AI agents need audit-ready proof as companies give them more power
Technology Innovation Institute CEO Najwa Aaraj says enterprises need verifiable records of what AI agents do inside live systems.
By Maya Lindqvist · Senior Technology Correspondent
3 min read
Technology Innovation Institute CEO Najwa Aaraj warned that companies are giving AI agents responsibilities that require stronger proof of proper behavior than policies or vendor assurances can provide. In a commentary published by Fortune on June 23, Aaraj said the issue has become urgent as agents move from producing answers to taking actions inside business systems.
Aaraj wrote that earlier enterprise tests of generative AI focused on whether models could summarize documents, assist customers, or support analysts and clinicians. She said that test still matters, but agents now also retrieve sensitive data, use software tools and APIs, edit records, and operate in live workflows.
That shift changes the risk, according to Aaraj. She said a chatbot error is often caught and corrected, while an agent that transfers funds, changes a hospital record, or sends code into production can create damage that is harder to contain.
Aaraj argued that enterprises need to know and prove which model and code ran, where the agent executed, what information it touched, and whether it remained within approved boundaries. She described AI agents as “non-human insiders” in effect, because they may hold privileges across email, databases, code repositories, and financial systems even though they have no intent.
Limits of current oversight
Human review still has a role in sensitive cases, Aaraj said, but she argued that putting a person in front of every agent action would undermine the productivity gains companies seek. The better approach, in her view, is to let agents operate only within limits that are enforceable and provable.

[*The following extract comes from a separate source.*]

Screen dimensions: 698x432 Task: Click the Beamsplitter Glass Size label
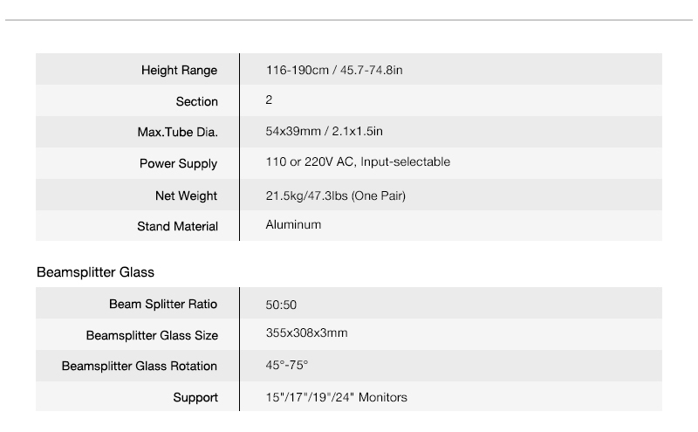152,335
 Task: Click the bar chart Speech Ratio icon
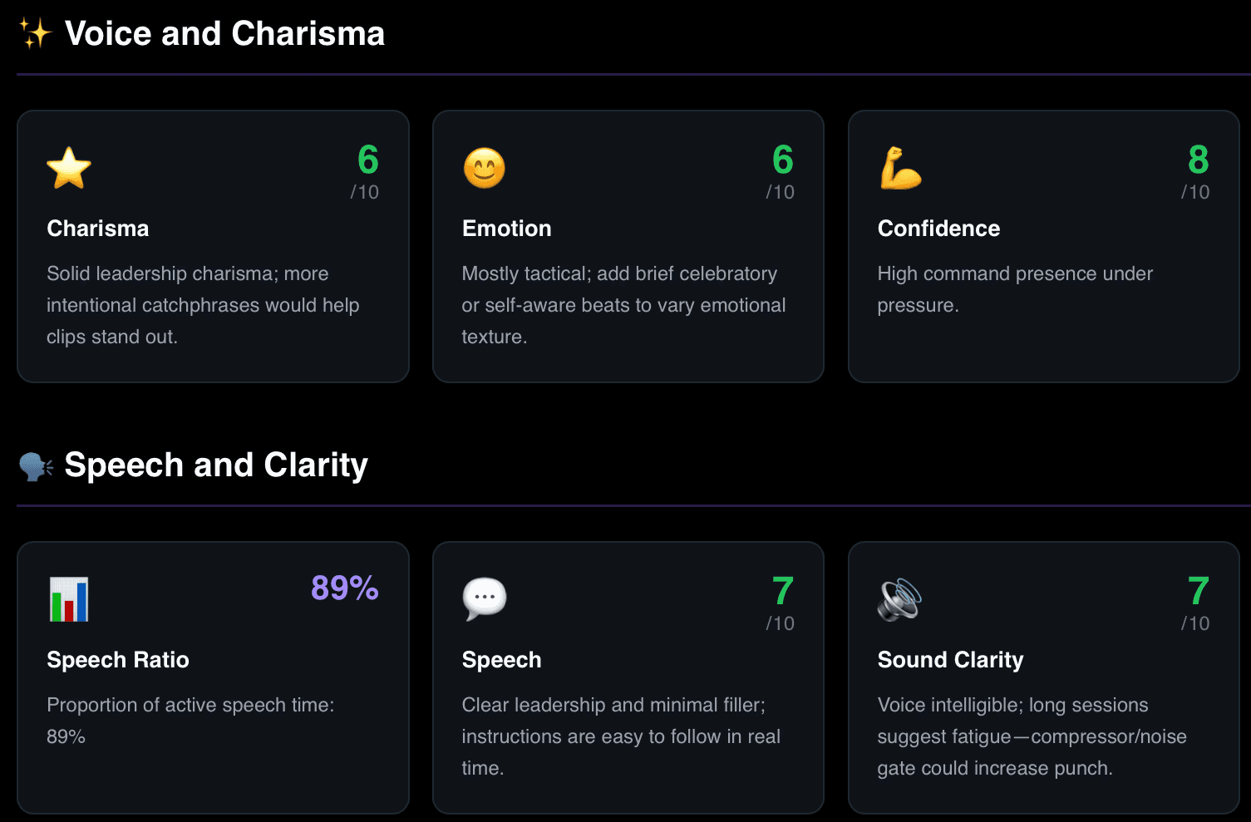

Aaraj said many companies have built governance programs for AI agents, including oversight committees, incident reviews, agent registries, identity controls, policy enforcement, and activity logs. She wrote that those steps are needed but do not amount to independent verification.
As an example, Aaraj pointed to a finance agent allowed to update vendor records and route payments through an enterprise resource planning system. A policy may restrict the agent to approved records and tools and require human approval for some decisions, she said, but the policy itself does not prove that those limits were followed.

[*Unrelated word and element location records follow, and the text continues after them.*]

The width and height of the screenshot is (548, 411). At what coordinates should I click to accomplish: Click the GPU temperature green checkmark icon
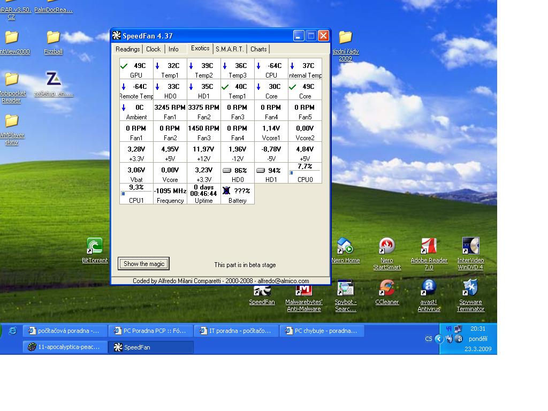click(124, 66)
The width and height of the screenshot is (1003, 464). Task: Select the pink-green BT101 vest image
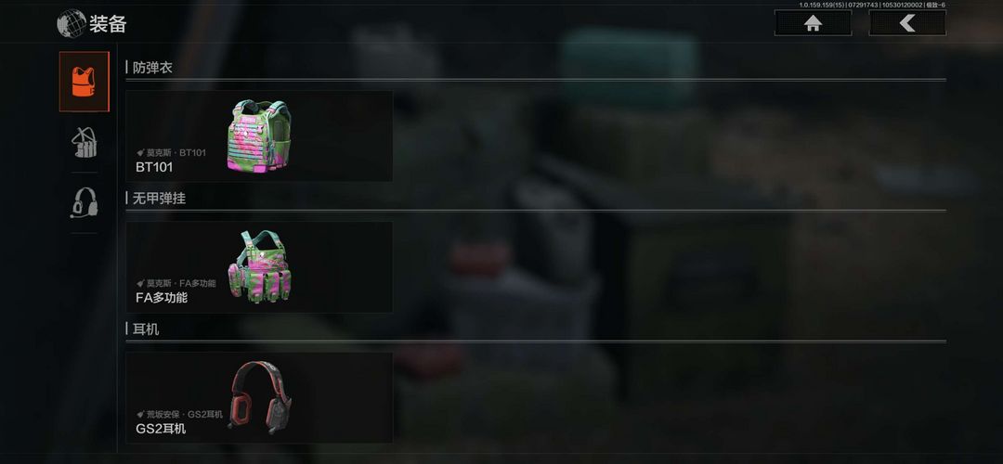tap(258, 135)
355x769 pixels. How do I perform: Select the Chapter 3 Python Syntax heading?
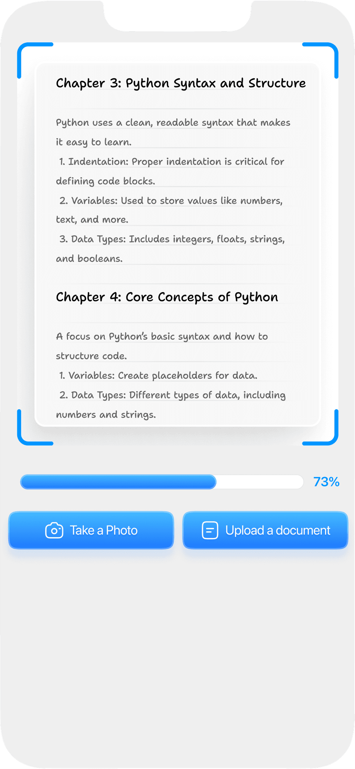tap(181, 83)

Logs can help, Aaraj wrote, but she said they may be incomplete, spread across systems, or difficult to validate by themselves. She argued that auditors, regulators, or partners should be able to confirm whether the correct model version ran in a protected environment, used only authorized data, and enforced required approvals before acting.
Technical proof
Aaraj said existing technologies can support that kind of proof. She cited confidential computing, hardware-based attestation, cryptographic records, and strong identity frameworks as tools that can help verify which agent operated, under what conditions, and with what permissions.
In her view, these systems should work alongside AI control planes rather than replace them. Aaraj said control planes can set policy and record activity, while attestation can let outside parties confirm that the controls held without relying only on a platform’s own claims.
Aaraj said demand for independent evidence will be greatest in fields where accountability affects adoption, including banking, health care, government, defense, critical infrastructure, and sovereign AI programs. She also called for open standards because companies use multiple clouds, models, and agent frameworks, and she said trust should not depend on a single vendor.
Aaraj added that long-lived AI systems will need cryptography that can change as threats, regulations, and standards change. She said quantum-era risk is another reason for organizations handling high-value data to design AI infrastructure with cryptographic agility.
This story draws on original reporting from Fortune.